Это была единичная диссонансная нота. А запоминающееся и удивительное происходило каждый вечер, обычно ближе к концу, и звучало как бодрая маршевая музыка духового оркестра или дружный хор, воодушевленный общей целью, которая заставляет на время забыть всю горечь, все разочарование. Биэрд и вообразить не мог, что когда-нибудь окажется в одном помещении и будет пить с таким количеством людей, объединенных странным убеждением: что именно искусство в его высших формах – поэзия, скульптура, танец, атональная музыка, концептуальная живопись – поднимет тему изменения климата, орнаментирует ее, прощупает со всех сторон и откроет миру глаза на весь ужас, на утраченную красоту и смертельную опасность и побудит
Таковы были музыка и магия климатических бесед на борту. Между тем за стеной, которую его научили называть переборкой, ситуация в гардеробе продолжала ухудшаться. В середине недели не хватало уже четырех шлемов, а также трех тяжелых комбинезонов для снегохода и многих мелких вещей. Наружу могло одновременно выйти не более двух третей списочного состава. Выйти – значило украсть. Состояние гардероба, возрастающая энтропия стали темой ежевечерних объявлений Барри Пикетта. А Биэрд, не подозревая о своей основополагающей роли и активном участии в создании начальных условий, не мог не раздумывать над этим отпадением от благодати. Четыре дня назад в гардеробе был порядок, вся одежда висела на нумерованных крючках и была сложена под ними. Ограниченные ресурсы, распределенные поровну, – золотой век, и совсем недавно. Теперь – разруха. И порядок восстановить тем труднее, что комната завалена рюкзаками, сумками, пластиковыми пакетами с лишними перчатками, шарфами и шоколадными батончиками. Никто, думал он, сознавая свое великодушие, не вел себя плохо, каждый в конкретных обстоятельствах, стремясь выйти на лед, поступал вполне рационально, «находя» свой потерянный подшлемник или перчатку в неожиданном месте. Извращением или цинизмом было удовольствие от другой мысли, которая его преследовала: как они спасут Землю – предполагая, что она нуждается в спасении, а он в этом сомневался, – если она настолько больше гардероба?
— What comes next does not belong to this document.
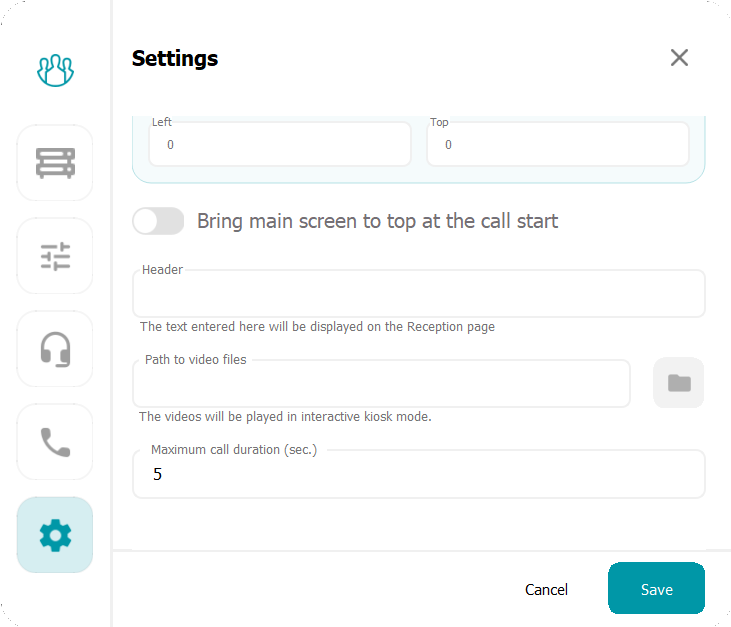This screenshot has width=731, height=627.
Task: Click the Settings dialog title
Action: coord(175,59)
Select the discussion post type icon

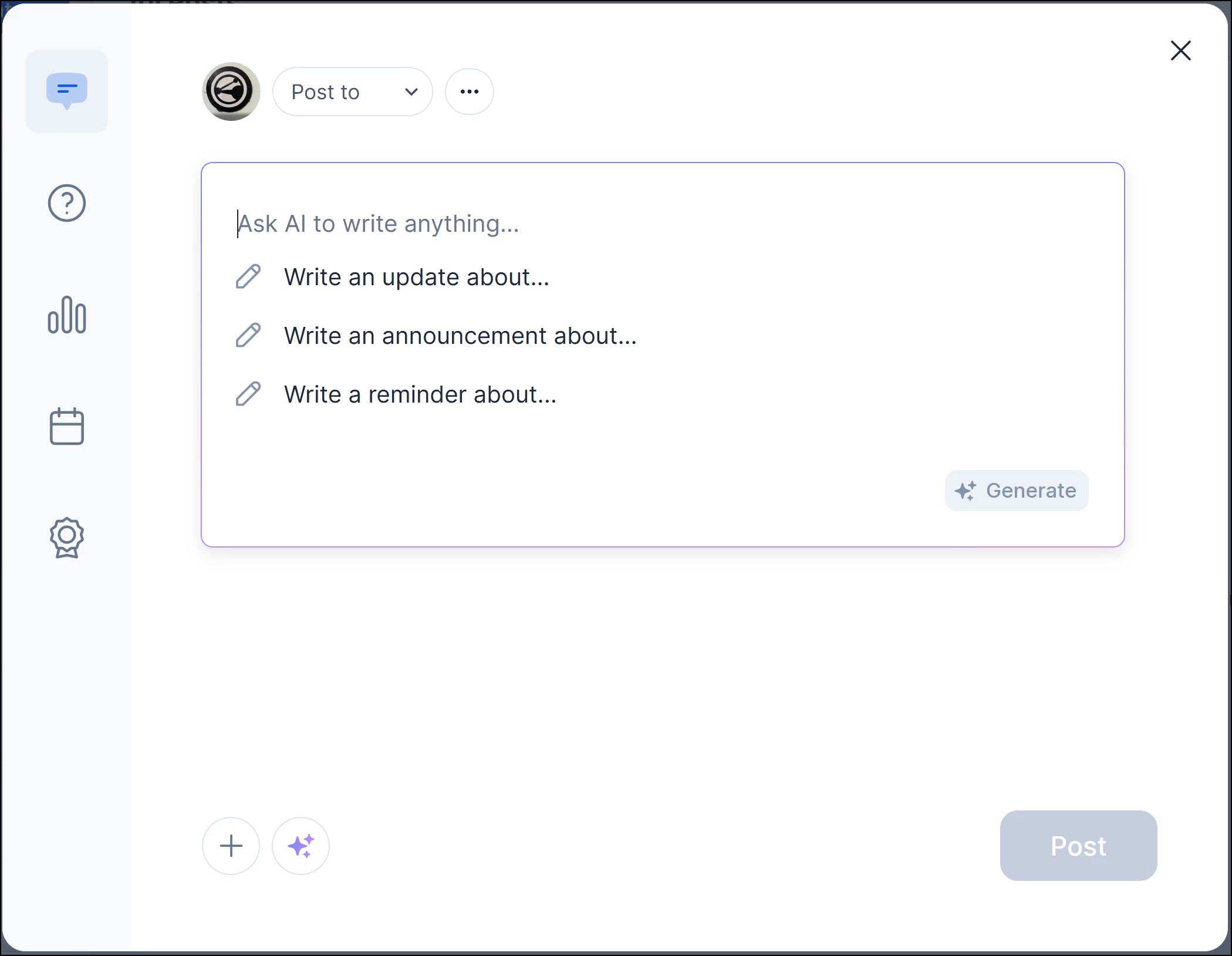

В последнее утро они завтракали под грохот всей колонны снегоходов, разогревавшихся на льду. Они вышли, многие в неполном обмундировании. У Биэрда не было шлема. Дожидаясь сигнала к отправлению, он положил очки греться на моторе и намотал на голову шарф. Низкое оранжевое солнце светило без помех, дул попутный ветерок, и казалось, что обратная поездка в Лонгьир была бы даже приятной, если бы ты был полностью одет. С палубы крикнули. Барри Пикетт и кто-то из команды корабля стаскивали по сходням громадный мешок из армированной пленки, в каких строители держат песок. Потерянное имущество. Они столпились вокруг сокровища и рылись в нем. Никто не испытывал стыда и даже легкого смущения. Вот они, их вещи. Биэрд нашел шлем подходящего размера и понял, что это явно его шлем. Где же он все это время прятался?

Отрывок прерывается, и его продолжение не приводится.